Lo ha fatto anche con la seconda, attesa per fine 2021 e uscita, in maniera inaspettata, il 9 giugno.
Stessa formula fatta di episodi brevi (intorno ai 45 minuti), cinque puntate e un totale di nove ore. Chi ha tempo a disposizione la può vedere tutta di fila senza soffrire: il ritmo è sempre alto e le invenzioni narrative rimangono fresche. Le interpretazioni, a partire da quella di Sy, nella parte del delinquente gentiluomo Assane Diop, sono sempre divertenti.
Certo, le migliori cartucce si sparano all’inizio (e alla fine). Partire a metà obbliga a portare un filo di pazienza, mentre sullo schermo prosegue la ricerca del figlio Raoul, rapito dallo scagnozzo del cattivissimo Monsieur Pellegrini alla fine della prima parte, e si vede allargare il cerchio degli alleati di Diop.
Oltre al vecchio amico d’infanzia ed esperto falsario si aggiungerà (non è uno spoiler) il poliziotto buono (Soufiane Guerrab), l’unico del dipartimento ad avere intuito il legame non solo letterario tra Assan Diop e il personaggio di Lupin. Ce ne saranno anche altri: quasi a suggerire che il metodo, il sangue freddo e la genialità criminale non bastano. Bisogna sapersi conquistare la fiducia degli altri, tanto da spingerli a fare scelte controintuitive.

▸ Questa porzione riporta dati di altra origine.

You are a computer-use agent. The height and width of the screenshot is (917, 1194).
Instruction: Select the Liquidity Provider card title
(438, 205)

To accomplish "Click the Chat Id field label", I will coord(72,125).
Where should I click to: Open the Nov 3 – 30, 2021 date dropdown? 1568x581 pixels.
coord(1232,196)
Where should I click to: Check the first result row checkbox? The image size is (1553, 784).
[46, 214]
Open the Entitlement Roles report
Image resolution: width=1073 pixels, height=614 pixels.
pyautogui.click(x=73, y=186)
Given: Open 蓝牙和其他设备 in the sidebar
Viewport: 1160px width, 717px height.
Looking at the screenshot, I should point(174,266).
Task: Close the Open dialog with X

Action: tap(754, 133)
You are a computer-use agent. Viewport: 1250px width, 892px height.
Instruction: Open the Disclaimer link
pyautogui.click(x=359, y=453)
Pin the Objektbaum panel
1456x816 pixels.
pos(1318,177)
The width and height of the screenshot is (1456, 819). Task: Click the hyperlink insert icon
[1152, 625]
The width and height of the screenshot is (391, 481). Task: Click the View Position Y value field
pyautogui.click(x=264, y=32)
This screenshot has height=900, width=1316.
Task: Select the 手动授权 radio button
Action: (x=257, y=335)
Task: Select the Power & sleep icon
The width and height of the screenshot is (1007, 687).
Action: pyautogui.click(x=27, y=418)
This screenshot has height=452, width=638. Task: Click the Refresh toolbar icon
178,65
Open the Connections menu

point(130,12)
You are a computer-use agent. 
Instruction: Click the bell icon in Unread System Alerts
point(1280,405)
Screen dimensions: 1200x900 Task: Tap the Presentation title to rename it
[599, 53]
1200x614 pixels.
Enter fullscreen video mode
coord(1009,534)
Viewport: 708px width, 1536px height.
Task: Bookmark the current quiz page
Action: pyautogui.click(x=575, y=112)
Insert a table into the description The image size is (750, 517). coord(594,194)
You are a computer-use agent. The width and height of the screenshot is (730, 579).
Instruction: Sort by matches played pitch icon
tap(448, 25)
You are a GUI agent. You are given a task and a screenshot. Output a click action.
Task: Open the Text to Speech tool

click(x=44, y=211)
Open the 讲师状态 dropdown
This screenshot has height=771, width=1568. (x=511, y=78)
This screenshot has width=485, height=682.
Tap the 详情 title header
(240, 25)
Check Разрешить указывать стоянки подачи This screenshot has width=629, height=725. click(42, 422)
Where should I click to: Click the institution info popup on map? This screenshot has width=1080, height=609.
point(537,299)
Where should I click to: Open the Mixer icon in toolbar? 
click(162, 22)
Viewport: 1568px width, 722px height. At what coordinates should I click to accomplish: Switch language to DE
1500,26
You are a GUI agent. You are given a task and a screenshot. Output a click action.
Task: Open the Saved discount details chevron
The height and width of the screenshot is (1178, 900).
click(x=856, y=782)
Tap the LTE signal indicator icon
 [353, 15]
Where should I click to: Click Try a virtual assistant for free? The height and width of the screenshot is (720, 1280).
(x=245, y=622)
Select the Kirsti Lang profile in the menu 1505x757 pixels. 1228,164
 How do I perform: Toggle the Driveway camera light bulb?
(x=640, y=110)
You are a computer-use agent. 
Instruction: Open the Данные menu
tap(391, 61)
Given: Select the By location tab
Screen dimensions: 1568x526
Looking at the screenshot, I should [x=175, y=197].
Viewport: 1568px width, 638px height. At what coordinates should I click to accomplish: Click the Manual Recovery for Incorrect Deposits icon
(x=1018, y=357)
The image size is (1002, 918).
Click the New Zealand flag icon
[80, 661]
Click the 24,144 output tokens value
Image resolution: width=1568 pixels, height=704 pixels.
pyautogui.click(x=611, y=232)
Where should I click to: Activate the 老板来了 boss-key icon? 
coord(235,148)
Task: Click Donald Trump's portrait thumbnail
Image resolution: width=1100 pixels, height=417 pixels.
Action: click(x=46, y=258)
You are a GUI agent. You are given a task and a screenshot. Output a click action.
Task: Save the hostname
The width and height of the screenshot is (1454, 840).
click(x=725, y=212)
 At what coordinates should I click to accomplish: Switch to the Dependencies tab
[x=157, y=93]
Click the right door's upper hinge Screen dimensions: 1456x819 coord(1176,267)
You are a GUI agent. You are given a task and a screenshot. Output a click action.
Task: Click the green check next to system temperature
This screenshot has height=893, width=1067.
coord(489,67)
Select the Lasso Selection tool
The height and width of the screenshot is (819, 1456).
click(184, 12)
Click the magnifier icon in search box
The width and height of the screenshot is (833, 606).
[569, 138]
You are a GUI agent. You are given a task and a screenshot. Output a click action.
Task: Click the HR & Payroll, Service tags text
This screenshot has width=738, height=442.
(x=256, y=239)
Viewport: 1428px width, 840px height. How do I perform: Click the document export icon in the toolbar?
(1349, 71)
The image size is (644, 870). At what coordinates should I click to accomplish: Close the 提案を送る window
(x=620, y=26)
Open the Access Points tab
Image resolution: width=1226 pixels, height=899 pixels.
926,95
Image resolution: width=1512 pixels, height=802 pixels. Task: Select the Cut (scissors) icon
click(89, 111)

Per il resto c’è spazio anche per qualche paesaggio extra-parigino, cioè la Normandia dei piccoli borghi, degli abitanti taciturni, dei vecchi manieri abbandonati.
Come ha spiegato a Le Monde l’autore della serie, il britannico George Kay, nel costruire l’ambientazione «ho esplorato lo spazio compreso tra due diverse immagini della Francia». Quella del ladro aristocratico, seduttore e idealista che si trova nei romanzi e quella, più contemporanea, proposta dallo stesso Sy. Kay ha camminato per Parigi, frequentando i quartieri più belli (dove il ladro colpisce) ma anche seguendo le linee della metropolitana, «raggiungere le parti più periferiche, dove il giovane Assane è vissuto ed è diventato grande».
Non per niente l’andirivieni temporale tra passato e presente, che spezza le scene con la puntualità di un metronomo, punteggia gli episodi, mantiene alta la tensione e permette di approfondire il senso della missione di Assane: non il furto fine a se stesso, ma la vendetta. In questo senso è più una derivazione di Alexandre Dumas che di Leblanc.
Non a caso, alla leggerezza beffarda dei primi episodi il passo cede a tinte più oscure. È la resa dei conti, i personaggi sono chiamati a decisioni sofferte e tentativi estremi. E perfino per il coté sentimentale la situazione diventa più intricata, con Sy sospeso tra la moglie, che non sopporta più la sua vita spericolata e criminale, e la antica fiamma Juliette Pellegrini, figlia innocente del suo arcinemico.
Sia chiaro: se dubbio c’è, viene al massimo accennato. Lupin, o Assane, non ha tempo per queste cose: deve fuggire dalla polizia e al tempo stesso incastrare il suo avversario. Senza dimenticarsi di meravigliare il pubblico.